Our Bounded Rationality

In the 1950s, behavioral economists raised the concept of bounded rationality. There are many nuances to it, but to put it simply, bounded rationality says that we are not rational at all. Because of bounded rationality, we can believe irrational statements that lead to poorer life decisions and, consequently, lower well-being. Financial well-being is one important component of well-being and it is an aspect that I care deeply about. From my own experience, I have found that college students can sometimes hold beliefs that hinder their financial well-being. Here are a few that I hope to dispel.

  1. Investing is the job of professionals, not mine: No. Right after graduating college, investments such as retirement plans, health plans, insurance plans and educational plans will already be important to consider. Therefore, I recommend investing a small amount of money. For instance, go to Purdue Federal Credit Union and open an account for a certified deposit or money market instead of a general savings account. Or, download an app on your phone and begin investing with a small amount of money -for example, $20 per month. Don’t be afraid of failing earlier in money management. Losing a small amount in your 20s will help you invest wisely in your 30s.
  2. I don't want to use credit cards or loans: No. Credit usage will build your credit score in the future. If you do not spend using credit cards or obtain small loans, you will have a “null credit score”, which is almost the same as zero credit. Therefore, considering future loans in our lives (e.g., auto loans, mortgage, etc.), a small amount of usage (30 –50% of the credit limit) of credit will help to build good credit. A higher credit score offers a lower rate of interest on any type of loan. Of course, make sure not to spend more than you can repay each month.
  3. There are low-risk, high-return opportunities: No! If there is anyone who says, “My product is low risk but has a high return,” it is almost always a scam. Don’t expect profits without taking risks. Instead, we should diversify investments to manage risks.
  4. I have no money to manage now in my 20s: No, even $20 is seed money to begin your financial life. Please, practice and learn. As a young adult, I highly recommend practicing with investment, savings and other financial products. Of course, be careful that early success does not lead to overconfidence.

Based on my research over 10 years about investment habits, those who have more financial knowledge and experience will maintain better financial outcomes in life. Many students might not find practicing good financial habits fun, but as George Soros said, “Good investing is boring. If you’re having fun you’re probably not making any money”. However, it is imperative to keep practicing good financial habits and learning about all of the products in our modern complex capitalist economy, or you might eventually incur larger financial costs.

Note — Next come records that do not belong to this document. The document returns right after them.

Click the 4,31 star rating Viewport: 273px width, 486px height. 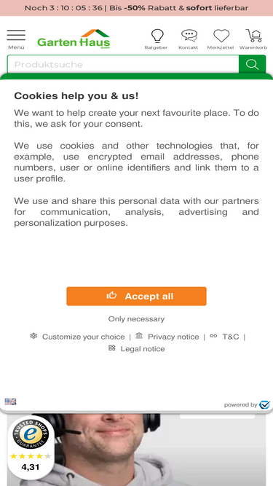coord(31,462)
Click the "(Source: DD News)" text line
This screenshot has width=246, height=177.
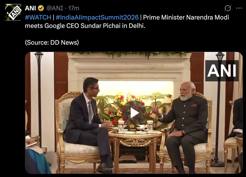pos(52,43)
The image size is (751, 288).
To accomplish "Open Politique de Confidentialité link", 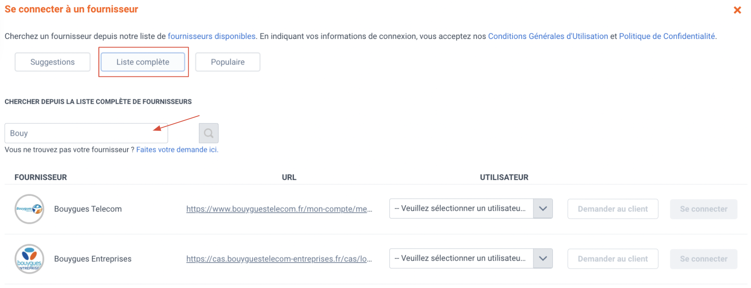I will 667,36.
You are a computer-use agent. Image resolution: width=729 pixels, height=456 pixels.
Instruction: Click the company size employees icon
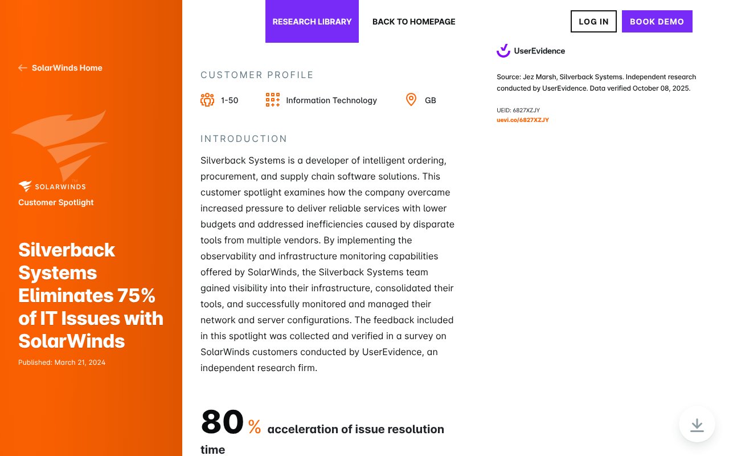pyautogui.click(x=207, y=100)
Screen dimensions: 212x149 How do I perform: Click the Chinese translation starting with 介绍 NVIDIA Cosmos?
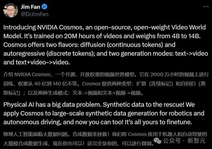click(x=106, y=84)
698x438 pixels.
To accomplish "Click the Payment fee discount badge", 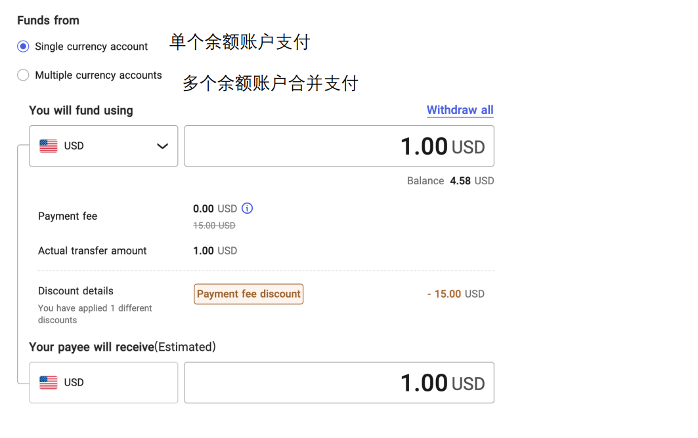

Here are some resources that you can consult to learn more about relevant financial topics:

  1. Purdue HHS Extension for family financial management posts many useful resources for students to learn.
  2. Governmental entities such as the Consumer Financial Protection Bureau (CFPB) offer lots of basic information for credit building.
  3. Federal Credit Unions (FCUs) such as Purdue Federal Credit Union can be your first place to practice financial products. Because most FCUs are non-profit financial institutions, they are offering better deals for financial newbies compared to commercial financial companies.

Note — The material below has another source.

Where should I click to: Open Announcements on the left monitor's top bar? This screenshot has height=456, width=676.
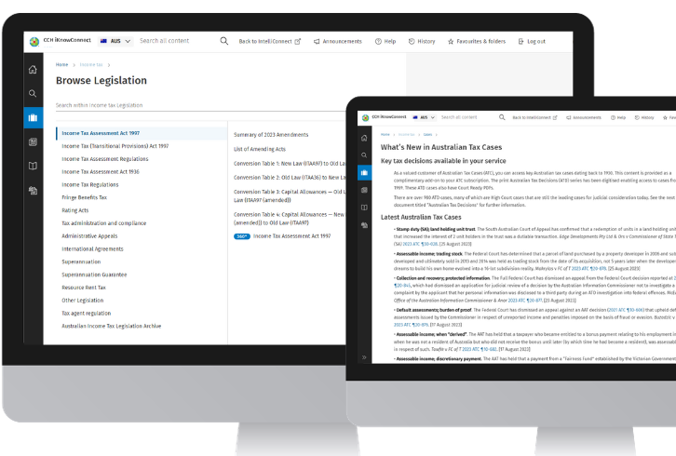tap(338, 42)
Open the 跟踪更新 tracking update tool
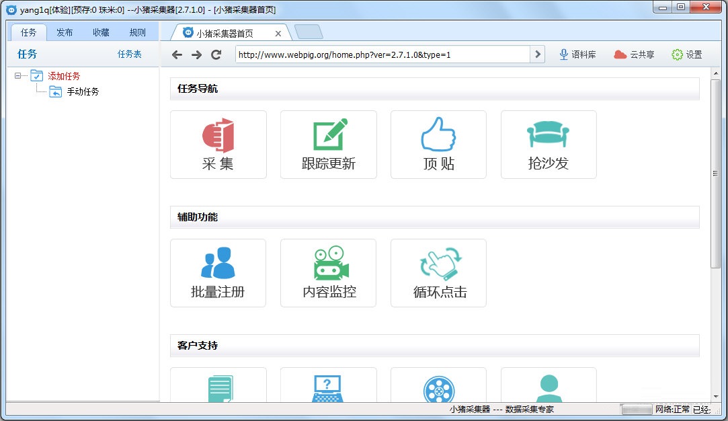728x421 pixels. click(x=328, y=144)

Wookjae Heo: Wookjae Heo is an assistant professor of financial counseling and planning in the Division of Consumer Science at Purdue University. Before joining Purdue, he worked at another state university for five years as an assistant professor of consumer affairs. He earned his doctorate in financial planning from the University of Georgia. Prior to earning a doctorate, he had worked for a marketing consulting firm as a strategic marketing planner and consumer research specialist in Korea. Before working at the consulting firm, he received master of arts and bachelor of arts degrees from Seoul National University, Korea. His main research interest is broadly about financial consumer welfare, including financial behavioral intervention, financial stress, life insurance and data mining/data analysis in financial planning and consumer research. He serves a few academic associations as a board/committee member and serves some journals as an associate editor /editorial board member.